Safe Schools Task Force Finally Ready To Go To Work


By Maryland Senator Roy Dyson

GREAT MILLS, Md. - Near miss. Thank goodness. I am talking about the story in the Calvert County papers just a week ago about an incident at Huntingtown High School in which two students were found with a gun, two knives and ammunition in a backpack.

That’s pretty scary stuff here in Southern Maryland and dispels the myth “that it can’t happen here.”

After hearing from numerous teachers, administrators, parents and community activists, I introduced a bill that would produce a comprehensive Task Force on School Safety that would establish a blue ribbon task force to address violence in our schools, on our busses and on public and private school campuses such as ball fields.

The importance of this task force has become even clearer after a rash of deadly incidents in schools across the nation. St. Mary’s has a proud Amish community and I’m sure they were particularly devastated—as we all were—after the horrific shooting incidents at a one-room Amish School house in Pennsylvania recently.

Last year, the bill died in the House of Delegates after easily passing in the Senate last year. It passed this year and was signed into law by the governor on May 16. Senate President Mike Miller and House Speaker Mike Busch named a member of their respective bodies to the task force in the summer and I was pleased that the governor made his appointments, mandated by the law, after I wrote him a letter earlier this month urging him to expedite the process. One of his appointees is from Southern Maryland, Kathleen Lyon with the St. Mary’s Public Schools.

According to an earlier column I wrote about this issue: Teachers have reported to me that they have received violent threats from students, but have not come forward to report them due to fear of reprisal. Students are often bullied, harassed and at times, injured or killed on school grounds. The school environment should not be a battleground where students, teachers and other employees are afraid to come to learn and work. If someone in a school fears for their safety, how can they effectively learn or teach?

The task force will be comprised of experts in various fields who are concerned about the issue of school safety. Those who will be sitting on the task force include members of the Senate and House of Delegates, the State Superintendent of Schools or their designee, two representatives of the Maryland Association of Boards of Education, four public school teachers from different geographic areas of the state, two parents of public school student, an expert on disabled students a non-public school representative will also be included along with several others. The bill also includes a representative of school bus drivers. I added this amendment to the original bill after The St. Mary’s Today website allowed bus drivers to express their concerns, fear, frustrations and reports of incidents on their busses that were very disturbing to say the least.

As I have stated earlier, let me clear up a few misconceptions about this bill. It does not mandate officers in schools or call for metal detectors and other draconian proposals. The good aspect of this bill is that it does not mandate anything other than to come up with a comprehensive report on how to make our schools safer and deliver a report of its findings to the governor, the Senate Education, Health and Environmental Affairs Committee and the House Ways and Means Committee.

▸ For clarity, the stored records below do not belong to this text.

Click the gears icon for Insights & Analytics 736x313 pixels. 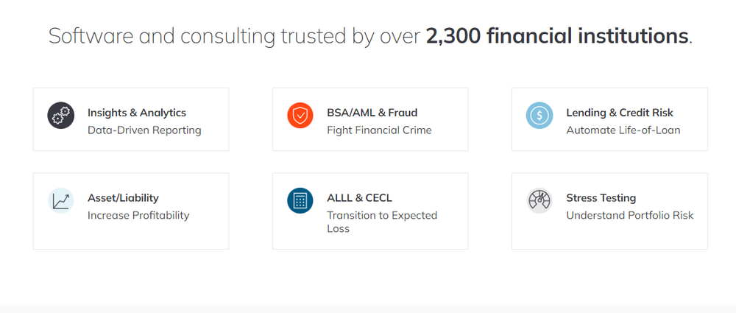pos(61,116)
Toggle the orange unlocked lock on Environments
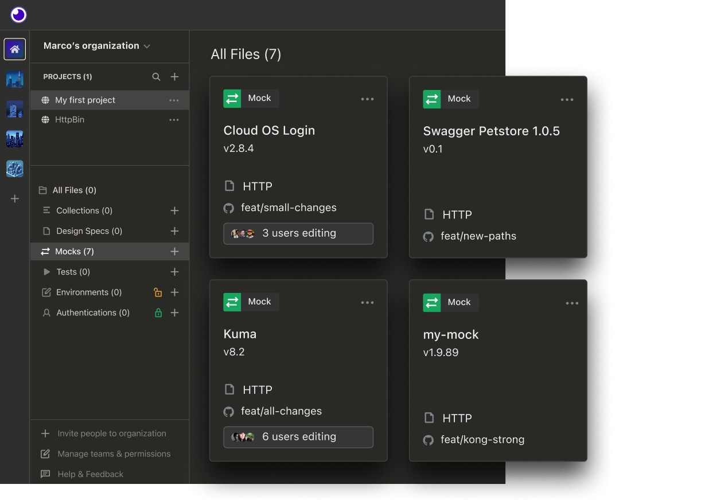Screen dimensions: 701x504 pos(158,292)
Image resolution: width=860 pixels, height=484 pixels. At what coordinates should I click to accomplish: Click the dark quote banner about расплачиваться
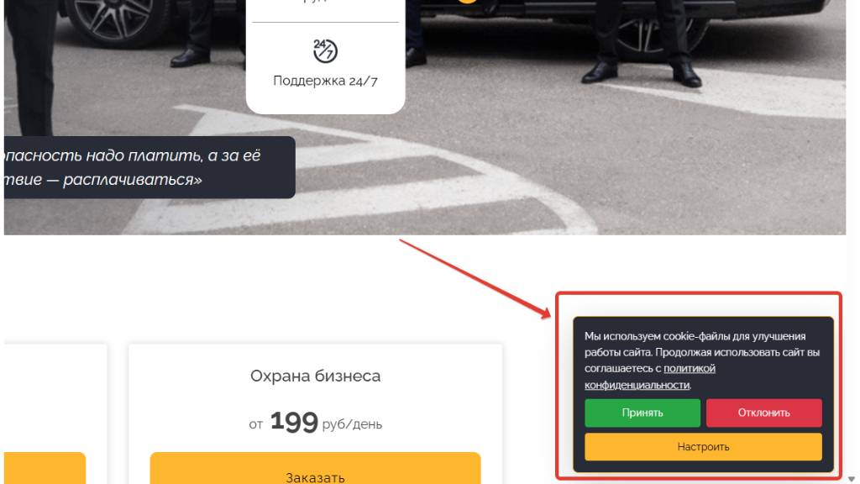click(x=149, y=167)
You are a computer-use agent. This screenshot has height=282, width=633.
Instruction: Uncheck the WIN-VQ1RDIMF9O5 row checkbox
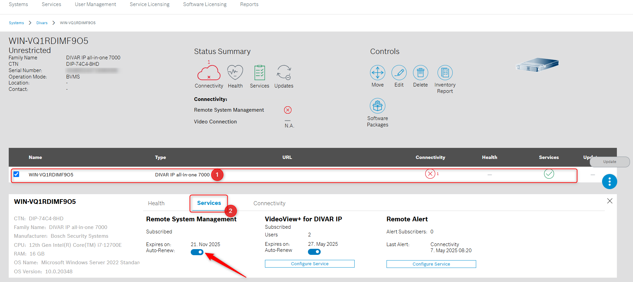click(16, 174)
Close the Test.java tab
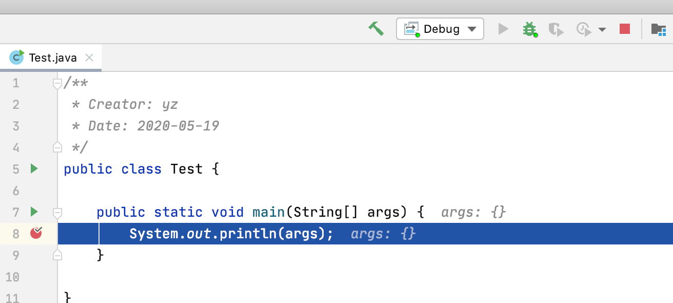Viewport: 673px width, 303px height. 89,58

Typically, after the committees who first heard the bill receive the task force’s findings, they develop legislation often recommended by the task force.

I have served on numerous task forces that have done just that and several outstanding bills have come about because the members who I have worked with came to the table with good intentions to find good, common-sense solutions to problems.

Addressing a troubling issue

Something I plan to fight for during the 2007 General Assembly Session is more money for school construction. I am in receipt of a very disturbing letter from Maryland Schools Superintendent Nancy Grasmick.

The report states that as of June 2006, there are 116 trailers on our public school campuses. Of course the bureaucrats at the state board of education don’t want to use the word trailers. They call them relocatable classrooms—whatever that means. Calvert has slightly less (83) and Charles has 207. I don’t believe children should be going to schools in trailers which is why this is an issue that needs to be addressed in the next legislative session.